A number of differences of setting and methodology should be noted that may be important in interpreting the differences between these results and those reported by Johns (1991, 1993). The samples studied by Johns (1991, 1993) were drawn from a referral clinic located in a private hospital and the patients were exclusively fee-paying. The pathways to referral, and therefore the potential referral bias, may have been quite different to those followed by the present sample, of which only about 20% were fee-paying. Referral bias could affect the results in two ways. It could contribute to a lack of correlation between measures of sleepiness and apnoea/hypopnoea index and to a lack of differences among diagnostic groups if only or mainly sleepy patients are referred.

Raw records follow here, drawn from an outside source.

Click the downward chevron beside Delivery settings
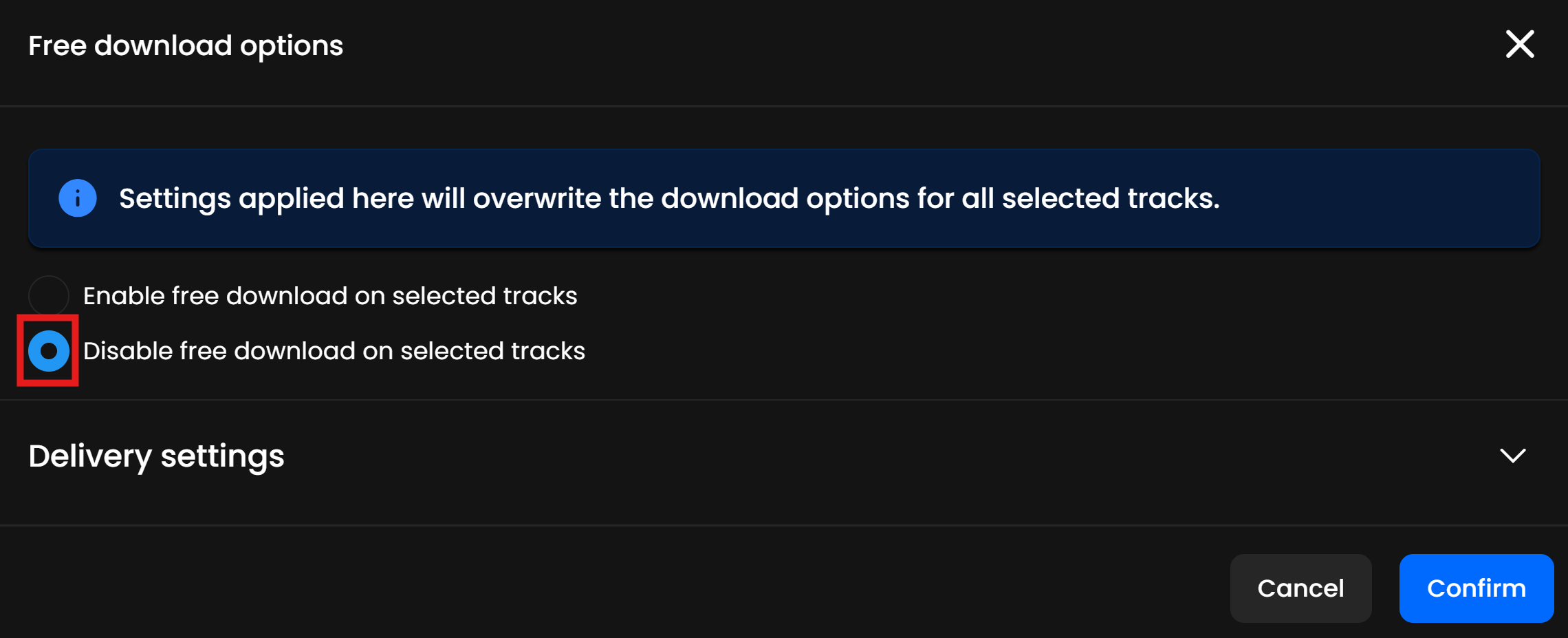1568x638 pixels. coord(1512,456)
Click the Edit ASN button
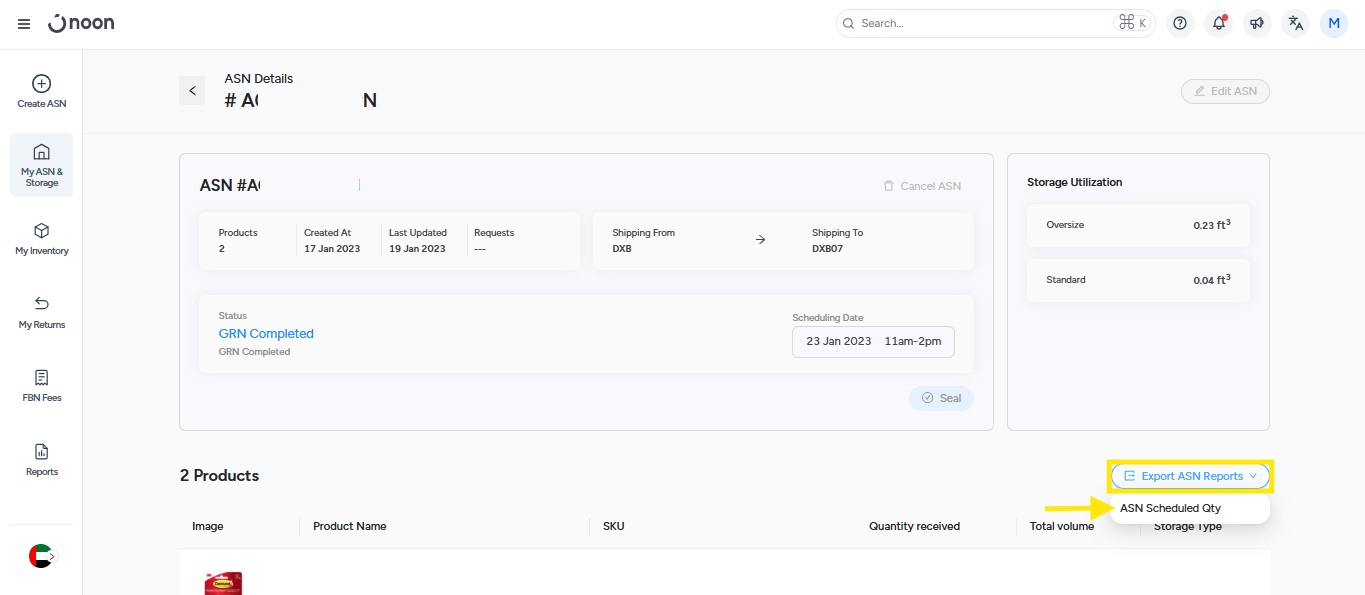The height and width of the screenshot is (595, 1365). 1225,91
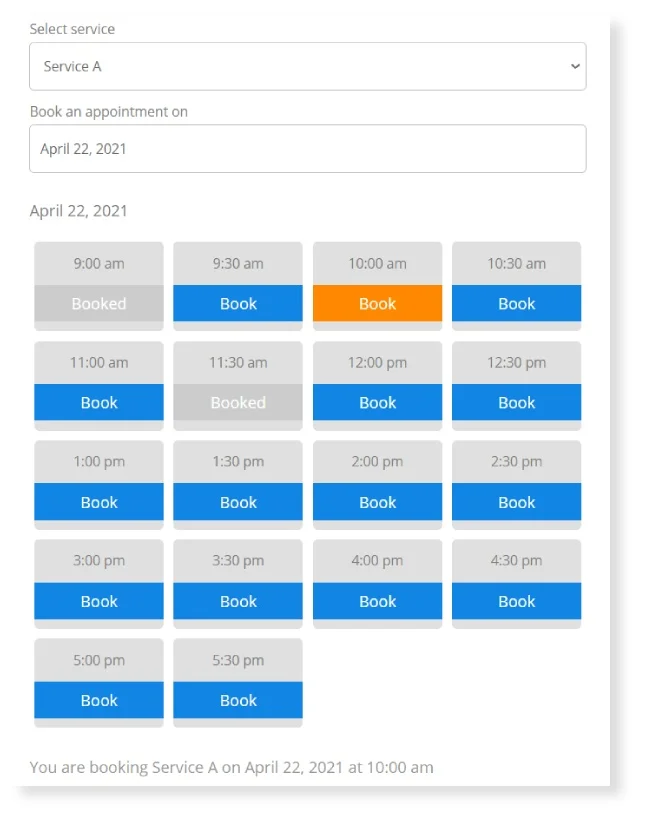Open the Select service dropdown
Screen dimensions: 650x820
[307, 66]
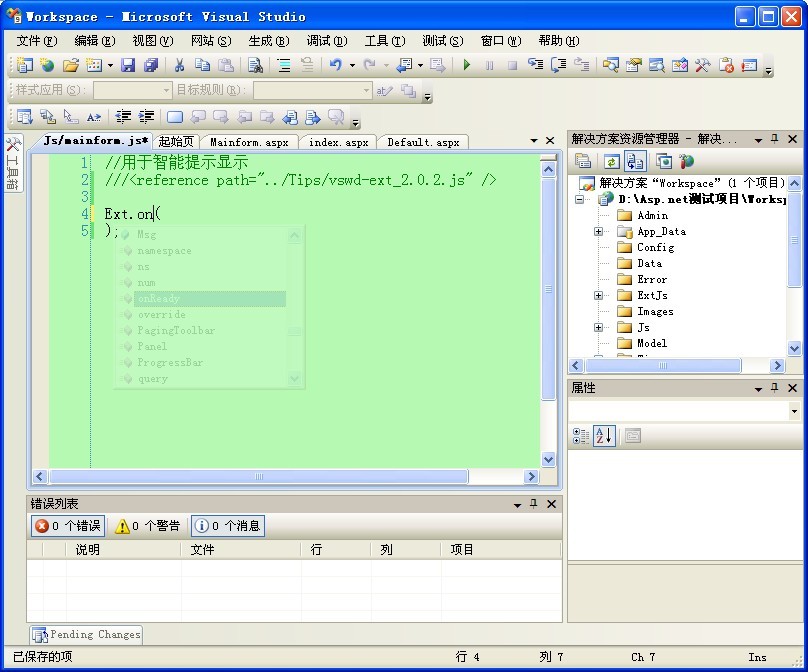The height and width of the screenshot is (672, 808).
Task: Switch to the index.aspx tab
Action: (338, 142)
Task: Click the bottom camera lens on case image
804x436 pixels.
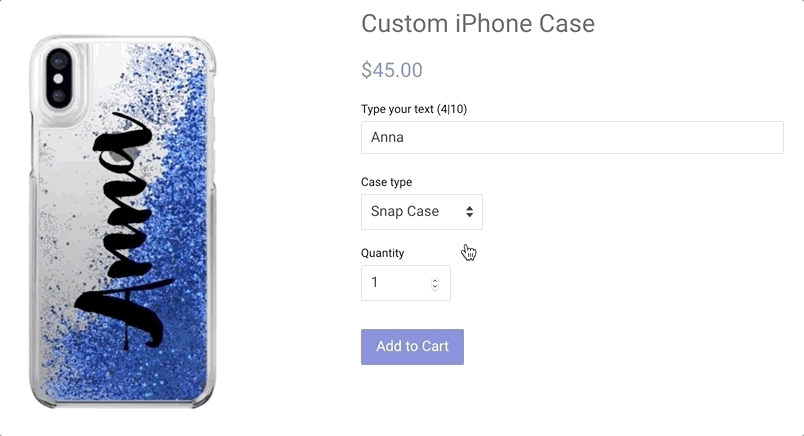Action: pyautogui.click(x=58, y=95)
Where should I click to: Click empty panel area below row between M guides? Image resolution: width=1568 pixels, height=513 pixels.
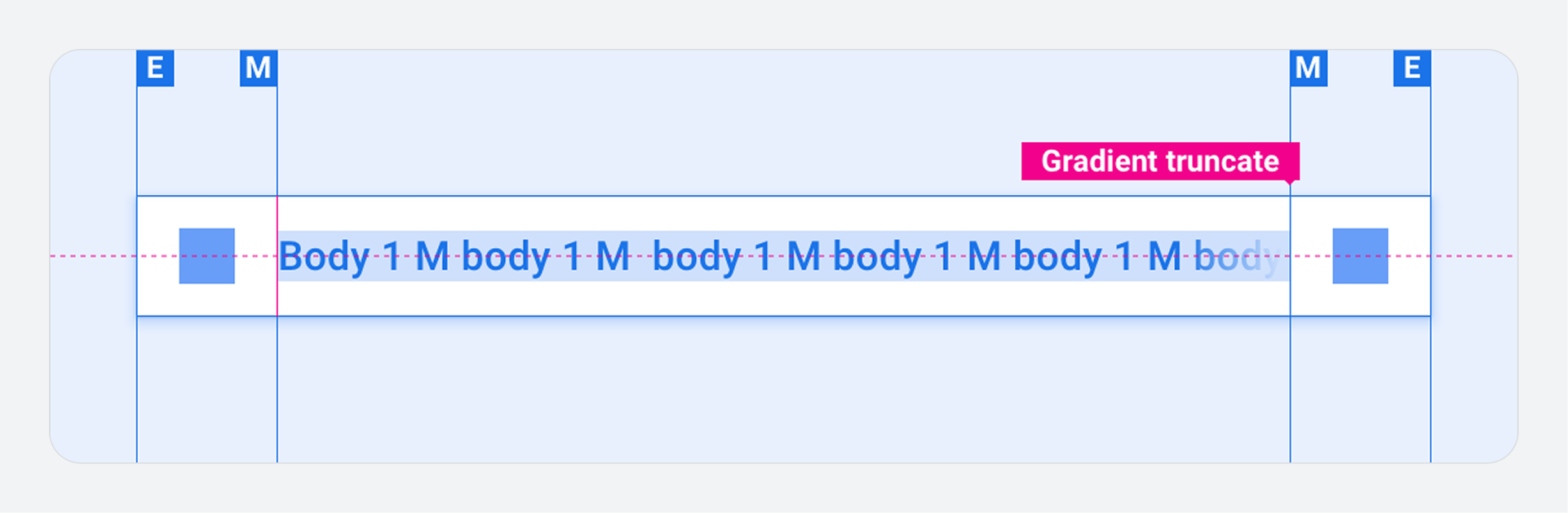(783, 389)
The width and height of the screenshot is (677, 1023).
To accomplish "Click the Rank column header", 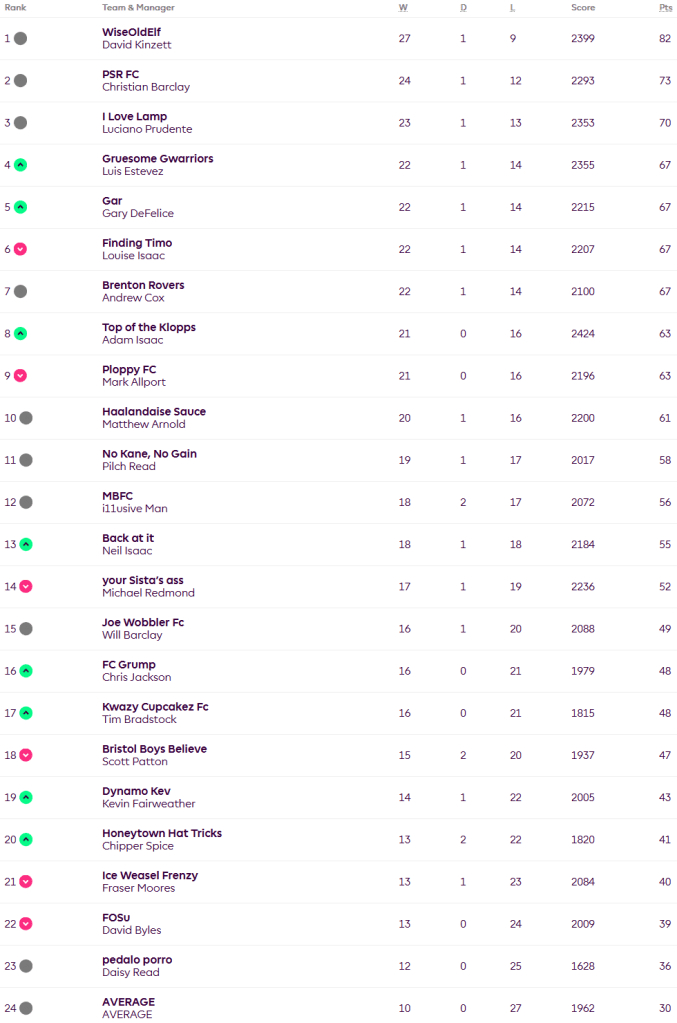I will pos(15,8).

In this circumstance a correlation present in the whole population of patients may be obliterated or obscured. A private clinic may have more patients with minimal sleepiness who are nevertheless referred for detailed evaluation of conditions such as snoring. Conversely, if referring doctors used similar questions to those of the ESS to decide which patients need referral the absence of patients with low ESS scores in some diagnostic groups might also be artefactual.
Johns administered the ESS at the end of the first clinical interview (Johns 1991), while in the present study the ESS was completed days to weeks after the clinical assessment. Johns’ clinical interviews must have included discussion of sleepiness, and may have sensitised the patients to the issue of sleepiness and improved the accuracy of their assessment.
Finally, we did not check that our subjects could read the ESS form or that they had understood the directions. We do not know the prevalence in our sample of difficulty reading English. However, the prevalence of patients who neither speak nor read English well and of native speakers of English who read poorly would certainly be higher in our community than in that served by Johns‘ clinic.
Sleepiness is a complex phenomenon which, in clinical practice, represents an amalgam of subjective complaint and objective sleep tendency. The factors that lead to a subjective complaint of severe sleepiness are poorly defined. Our results suggest that they include not only increased sleep tendency but psychological factors as well.